▸ **Brano del documento**
Del resto puossi ella, Dio buono! chiamar lunga l’umana vita? Mi si conceda pure la vita più durevole che mai si possa immaginare. Vivrò gli anni di Argantonio Re di Tartesso il quale, secondo la storia, regnò ottant’anni e centoventi ne visse.

Tuttavia non conviene, a mia opinione, stabilire siccome regola generale ciò che è meramente effetto del caso. Per l’uomo che arrivi a quell’estremo termine, tutto il tempo trascorso, è zero; non d’altro gli si tien conto fuorchè del frutto di sue virtù, e buone azioni.

Sfuggono le ore, i giorni, i mesi, gli anni, non più ritorna il tempo passato e l’avvenire è ignoto. Ciascuno ha dovere di essere pago della durata della propria vita. Nella stessa guisa che poco importa se l’attore rimane sulla scena fino al termine della commedia, bastando per fargli plauso che reciti bene quando si mostra agli spettatori; così pure il saggio non ha bisogno di vivere fino all’ultimo termine dell’età affinchè ottengano approvazione le proprie azioni. Per breve che sia la vita è sempre lunga abbastanza per chi sa vivere bene e onestamente. E perchè arriva ad un’età avanzata, l’uomo non ha diritto di lagnarsene più dell’agricoltore, il quale lamenti perchè dopo la florida primavera e la state, succedono l’autunno e il rigido verno. La prima è immagine della gioventù e i venturi frutti prepara; nell’altre stagioni poi si colgono e vengono assaporati. Il prezioso frutto della vecchiezza è dunque riposto, soffrite che io lo ripeta, nella memoria delle frequenti e nobili imprese operate.

▸ **Compiti ed esercizi**
A – Rispondete alle domande sul brano dedicato alla vecchiaia.
(i) Per quanti anni regnò Argantonio, secondo la storia?
(ii) Con quale lavoratore viene confrontato l'uomo che si lamenta di essere giunto a un'età avanzata?
(iii) In che cosa è riposto il prezioso frutto della vecchiezza?
B – Trascrivete fedelmente il tratto del brano sulla vecchiaia da "Tuttavia non conviene, a" a "e buone azioni.".
Per rispondere basatevi esclusivamente sul brano.

▸ **Estratto del dataset**

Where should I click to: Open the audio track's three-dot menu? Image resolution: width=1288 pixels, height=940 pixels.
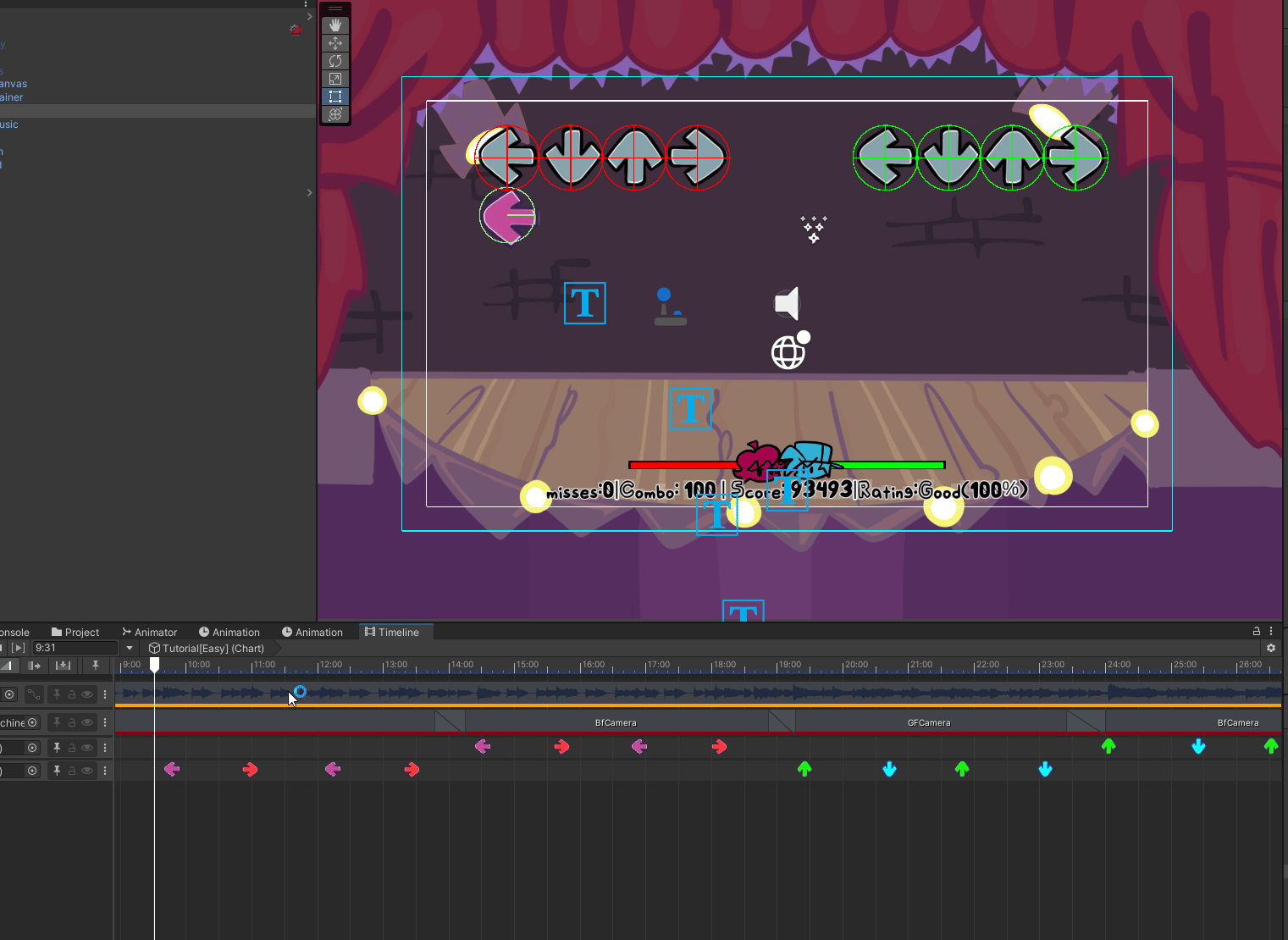click(x=105, y=694)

▸ **Soluzioni dei compiti**
A –
(i) Per ottant'anni.
(ii) Con l'agricoltore.
(iii) Nella memoria delle frequenti e nobili imprese operate.

B –
Tuttavia non conviene, a mia opinione, stabilire siccome regola generale ciò che è meramente effetto del caso. Per l’uomo che arrivi a quell’estremo termine, tutto il tempo trascorso, è zero; non d’altro gli si tien conto fuorchè del frutto di sue virtù, e buone azioni.